Input Start Marker

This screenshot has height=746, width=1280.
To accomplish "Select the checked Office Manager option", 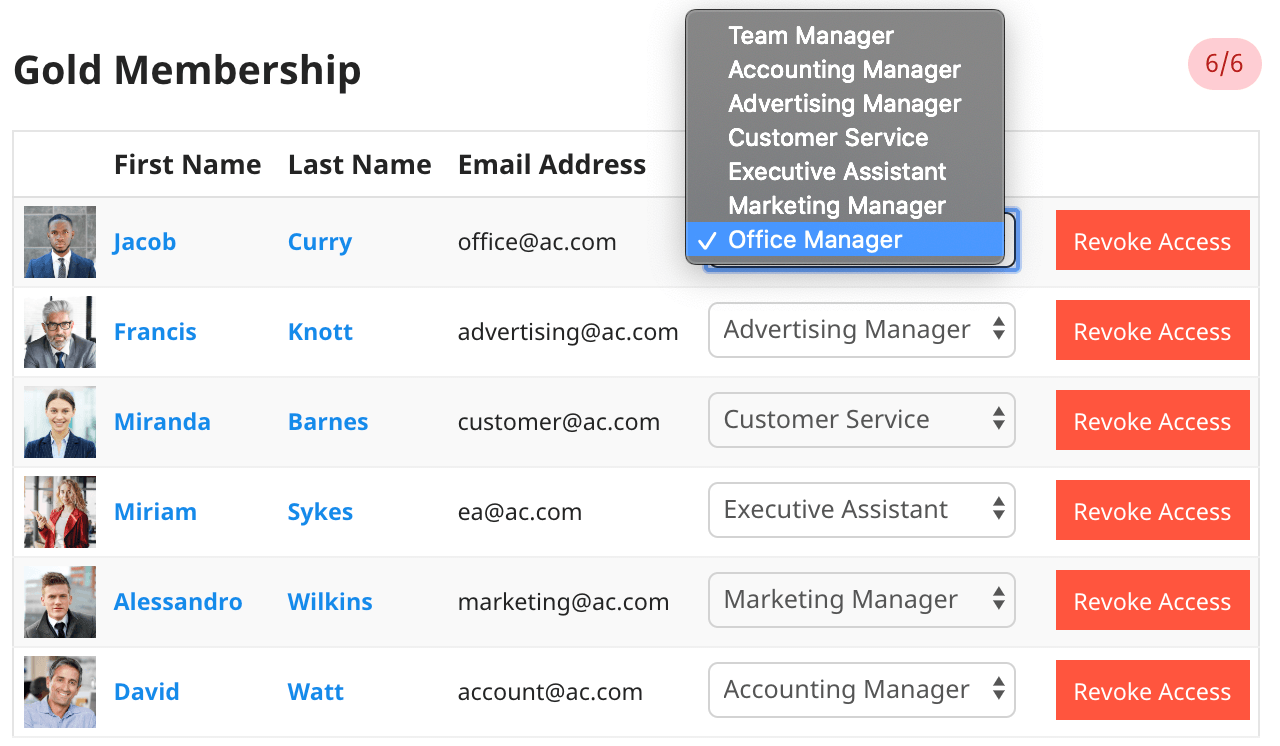I will [x=815, y=240].
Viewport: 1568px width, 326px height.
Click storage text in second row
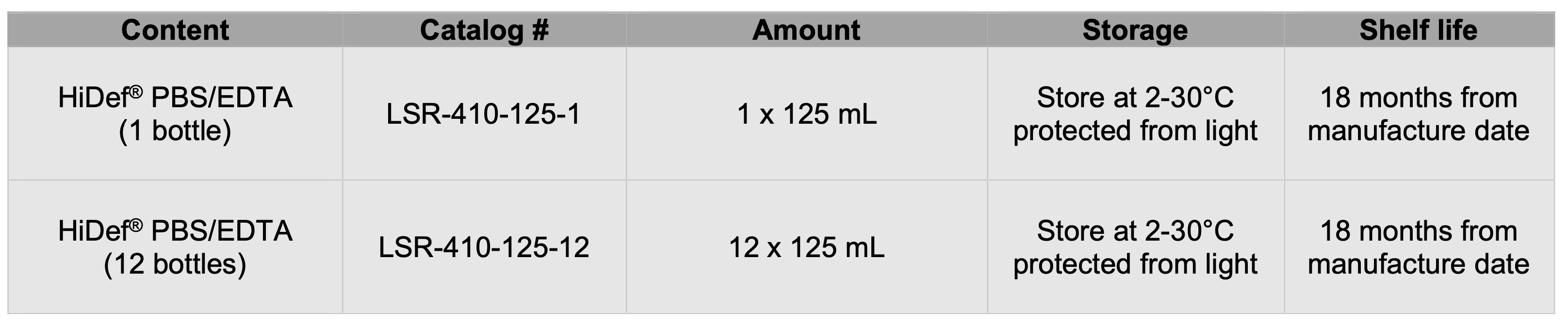1135,247
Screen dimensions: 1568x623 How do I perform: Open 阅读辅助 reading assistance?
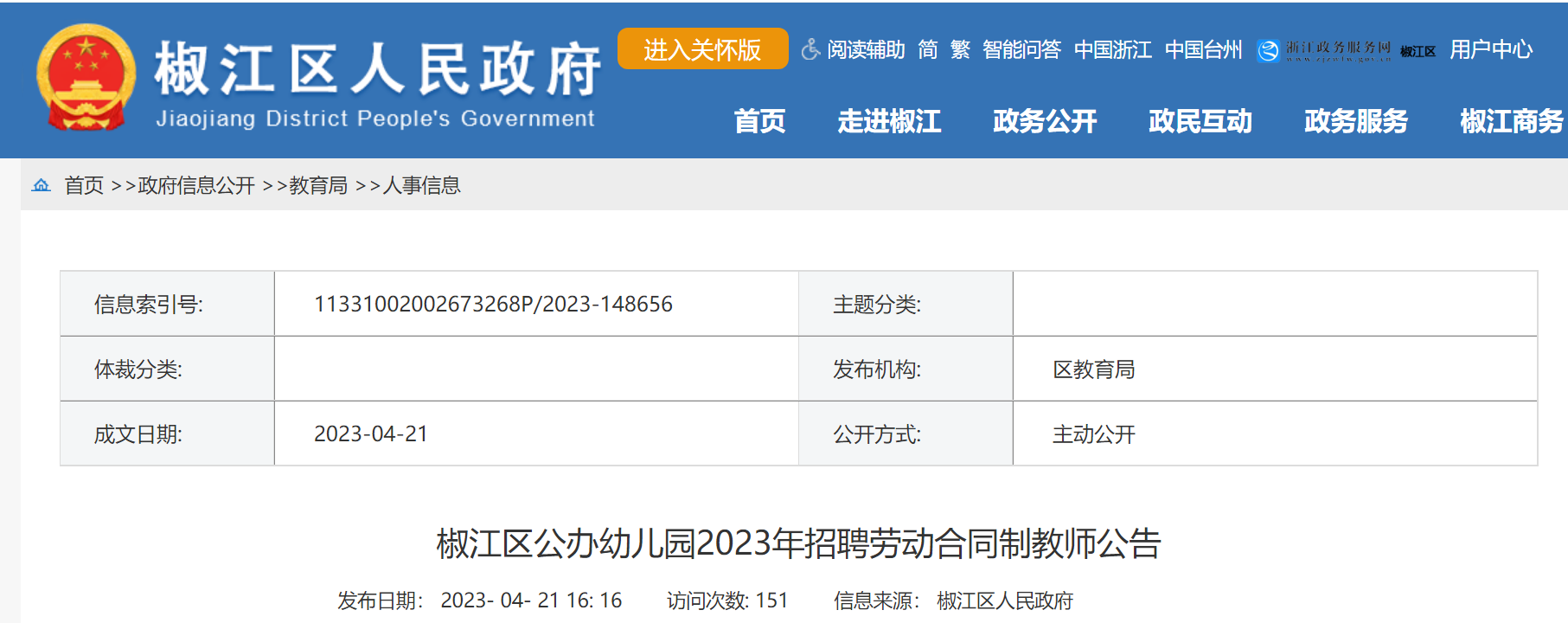tap(866, 50)
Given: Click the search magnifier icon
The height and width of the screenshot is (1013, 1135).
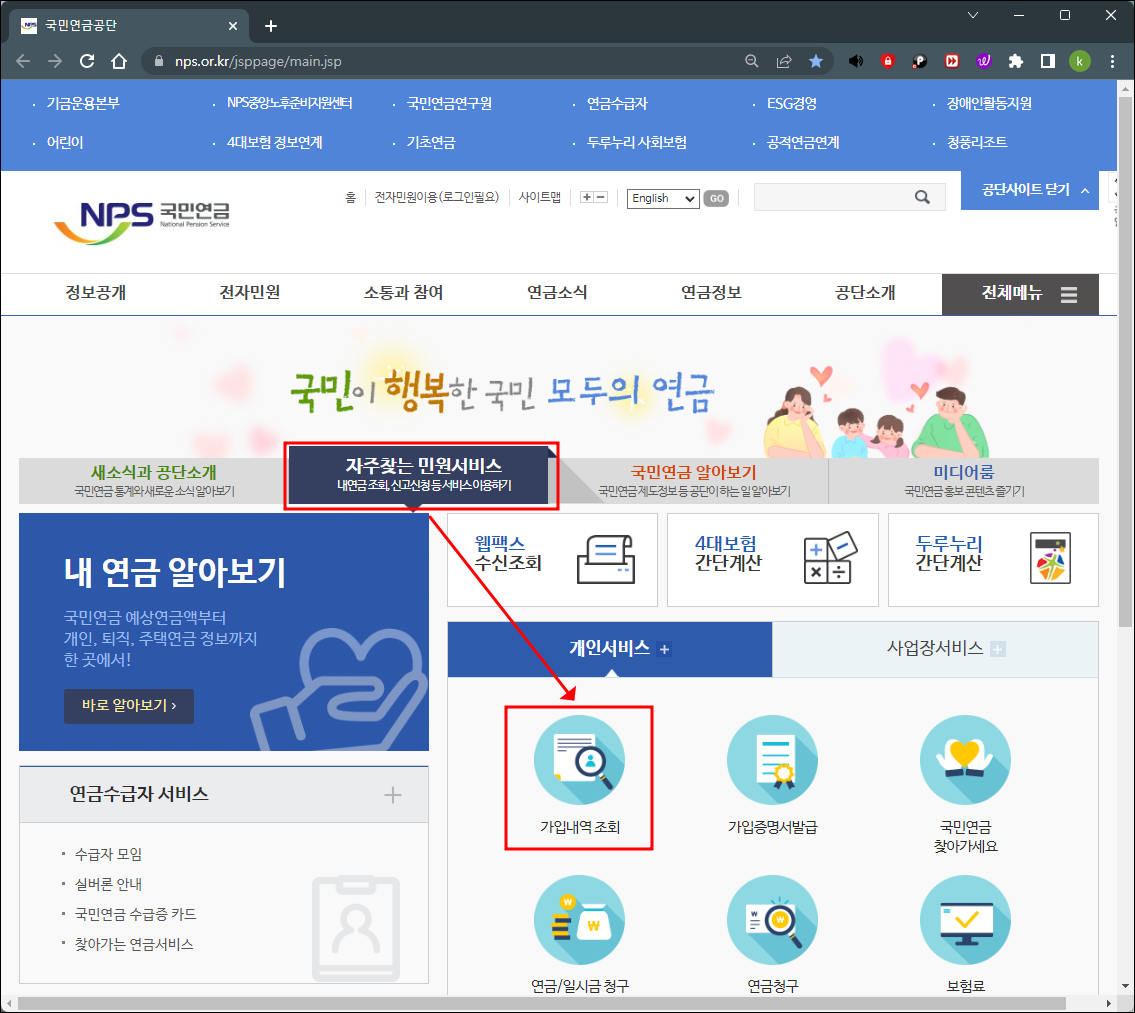Looking at the screenshot, I should coord(922,197).
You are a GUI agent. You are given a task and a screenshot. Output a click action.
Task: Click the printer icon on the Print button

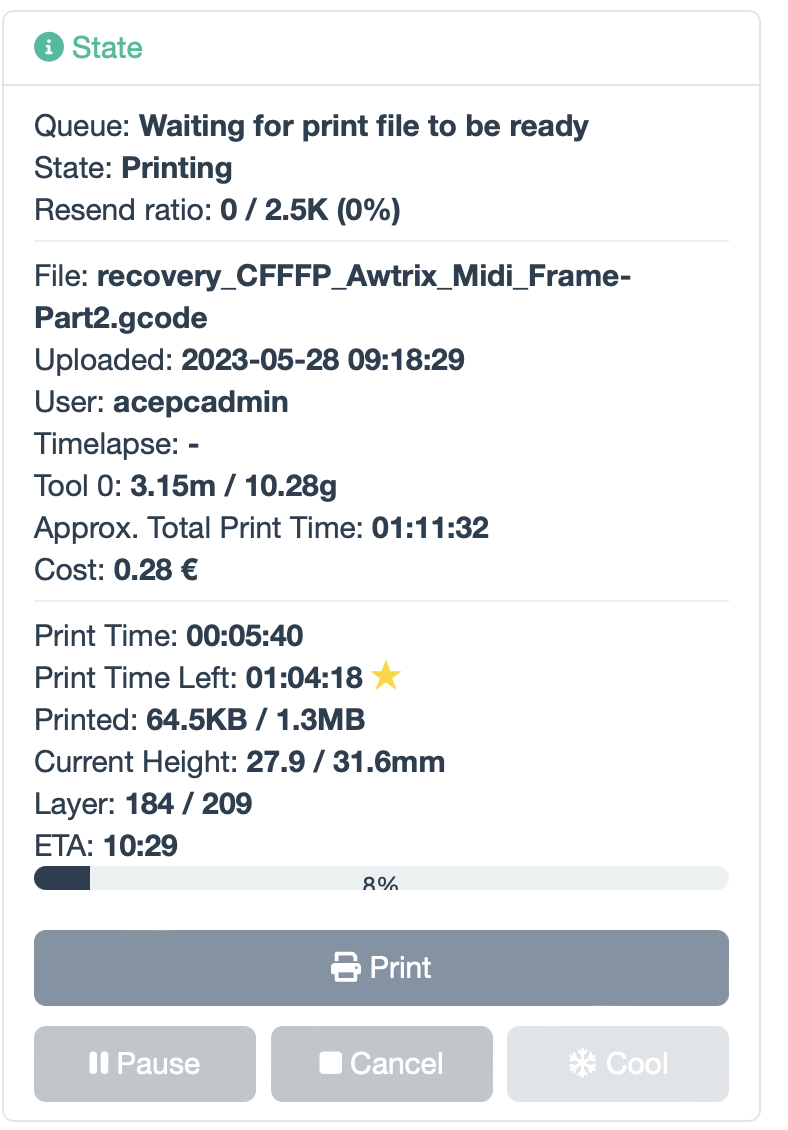click(x=347, y=967)
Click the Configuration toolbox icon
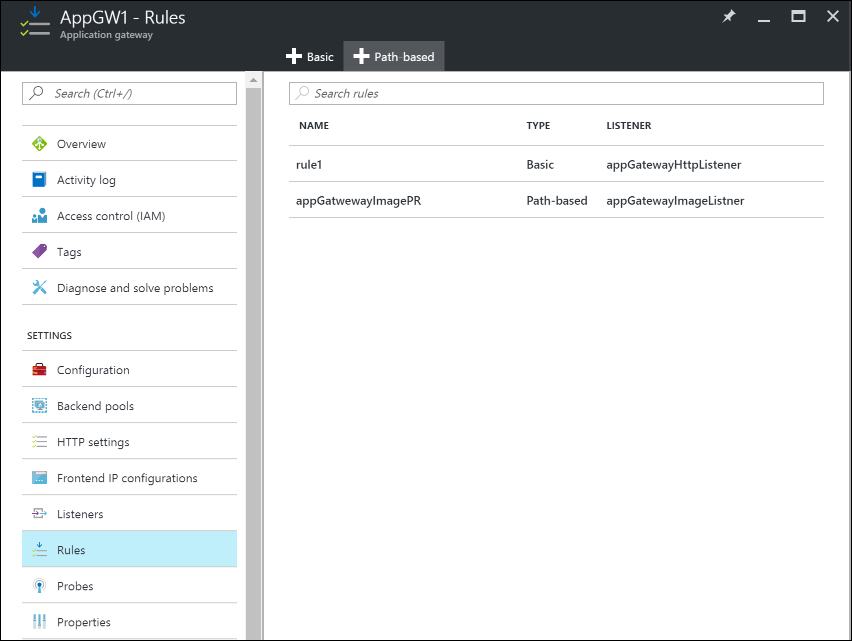 [x=40, y=370]

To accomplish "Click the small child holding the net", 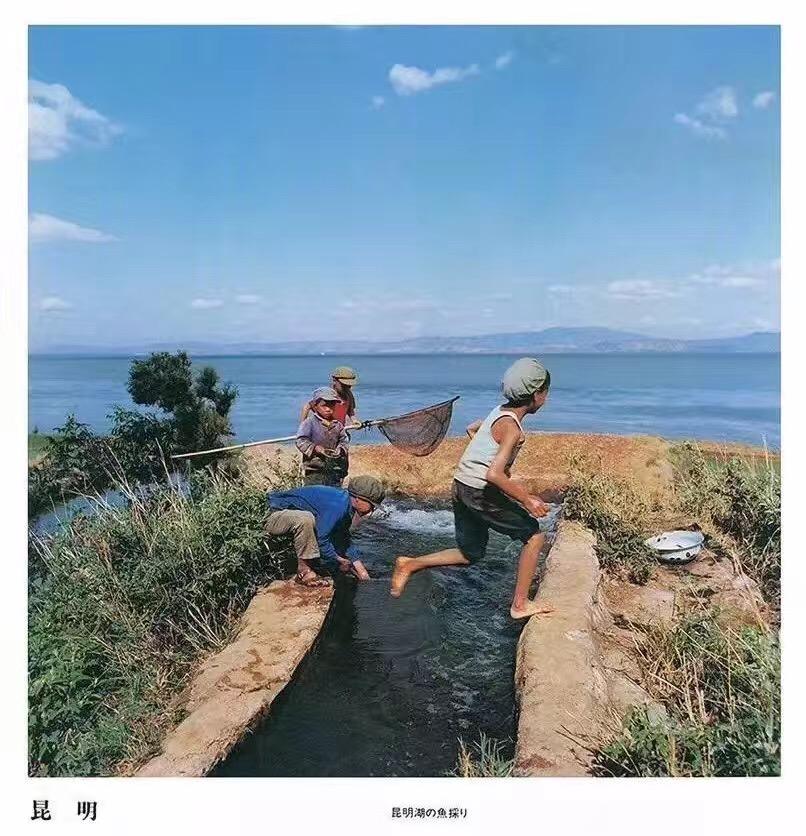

Input End Marker

Retype, word for word, the line containing "You are a GUI" and each line after it through the end of the data, leaving any picture out.

You are a GUI agent. You are given a task and a screenshot. Output a click action.
Task: Click the printer icon on the Print button

click(x=347, y=967)
Click the Configuration toolbox icon
 [x=40, y=370]

To accomplish "Click the small child holding the net", 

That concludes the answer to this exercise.